| Description of the task |
Please identify each line in the listing below that contains the word "height" and copy those lines in full.

| Data provided |
* BEGIN *
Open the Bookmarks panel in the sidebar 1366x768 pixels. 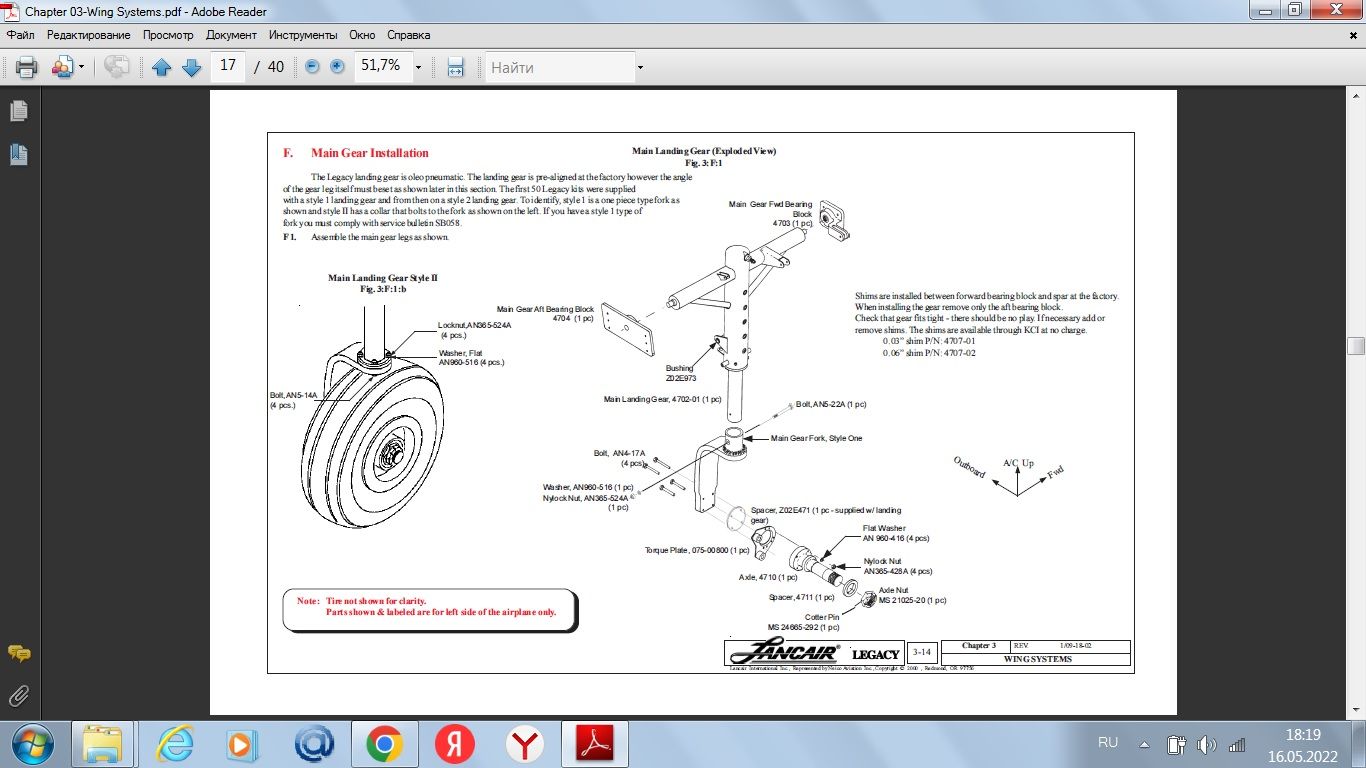16,154
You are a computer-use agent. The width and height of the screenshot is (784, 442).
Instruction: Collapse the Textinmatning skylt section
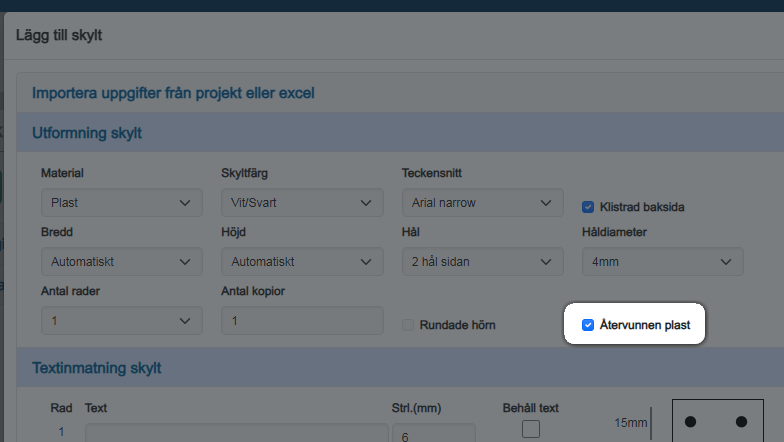point(96,368)
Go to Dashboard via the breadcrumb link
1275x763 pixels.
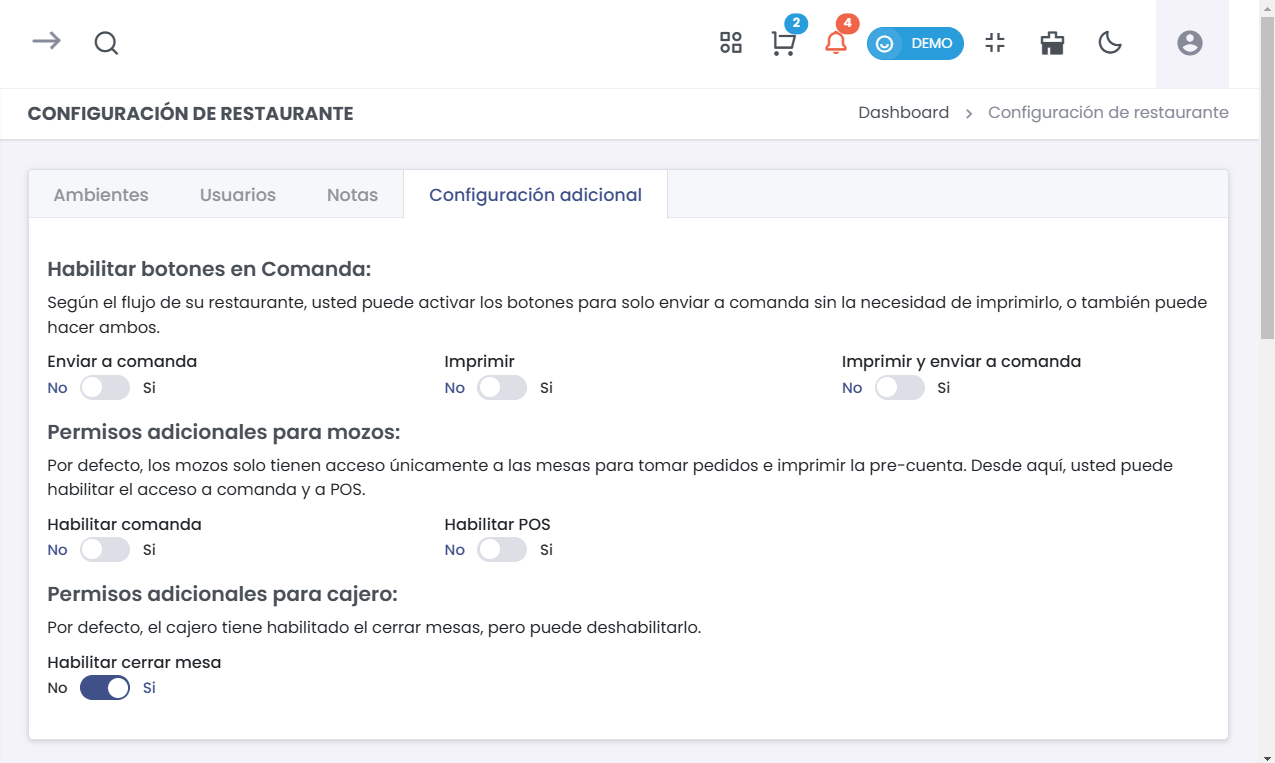coord(903,112)
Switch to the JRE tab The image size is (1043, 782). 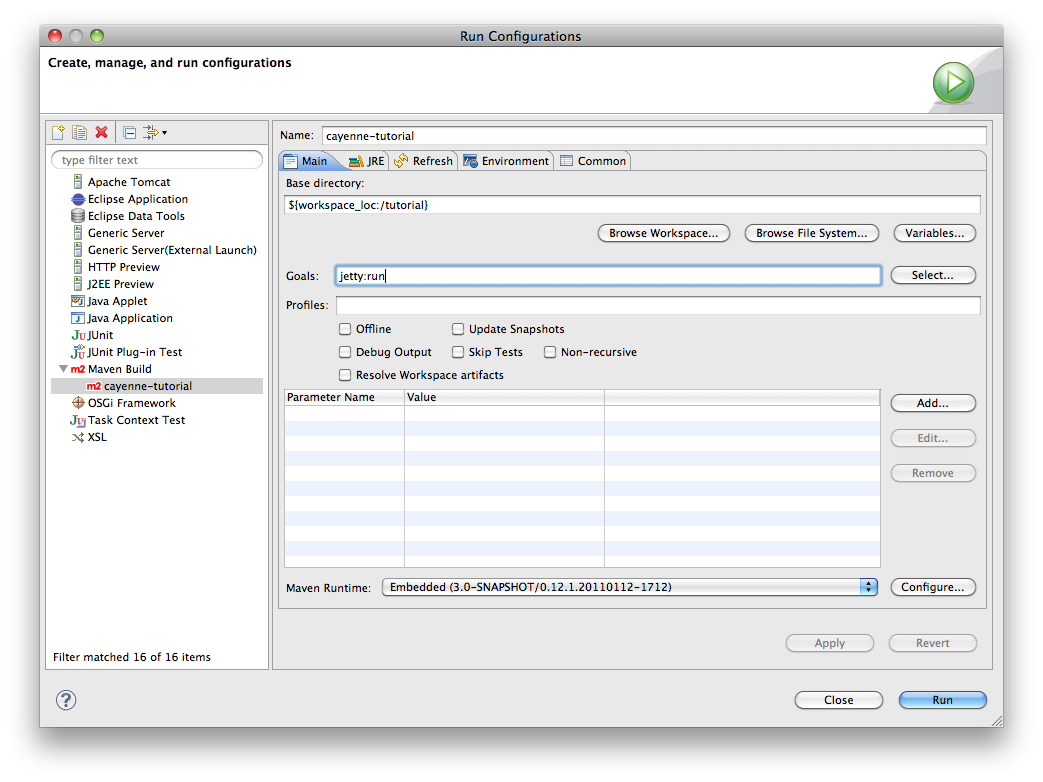pos(366,161)
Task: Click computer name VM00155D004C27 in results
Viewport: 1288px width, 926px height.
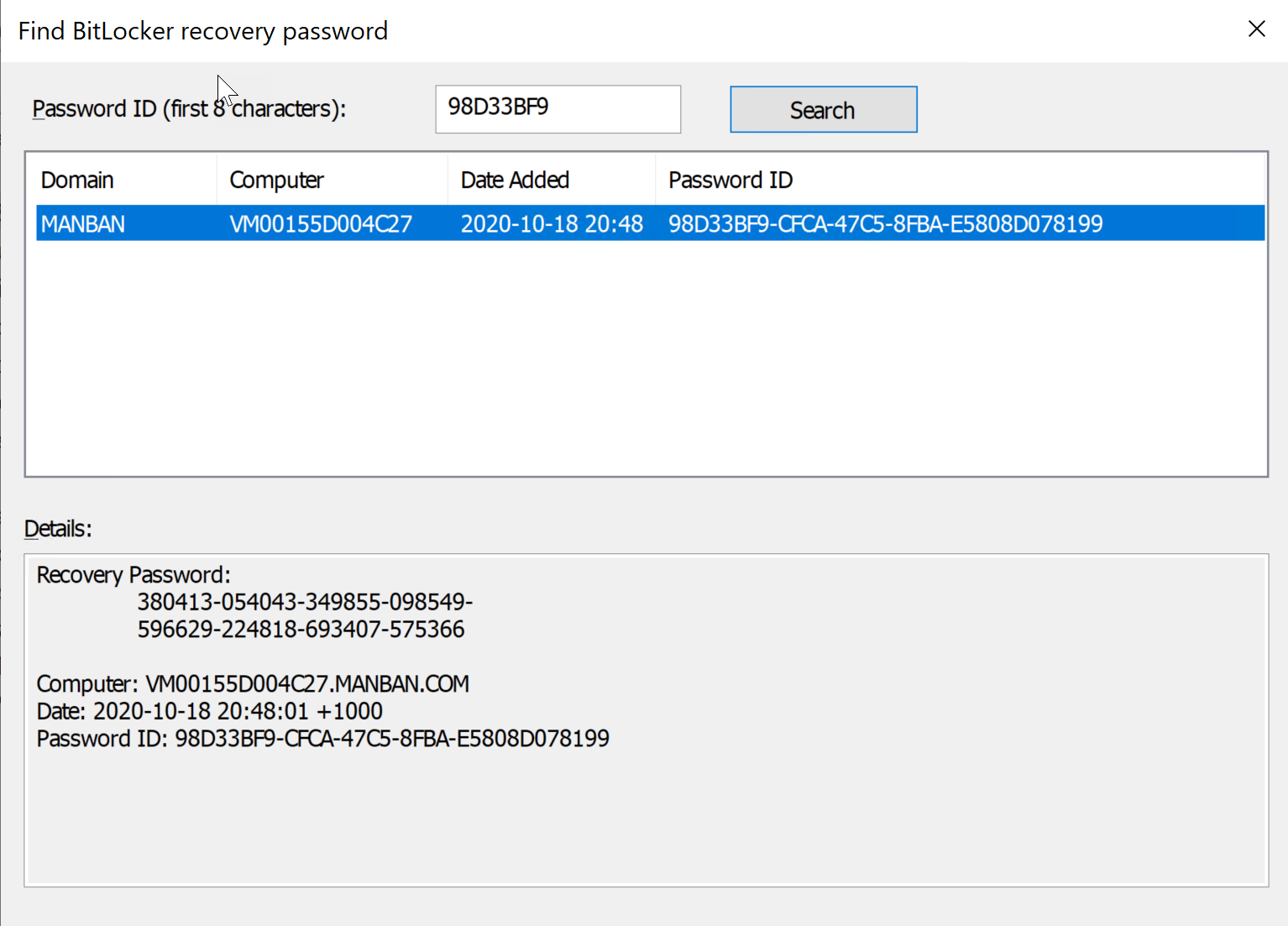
* END *
| Exercise result |
You are a computer-use agent. The width and height of the screenshot is (784, 442).
Viewport: 1288px width, 926px height.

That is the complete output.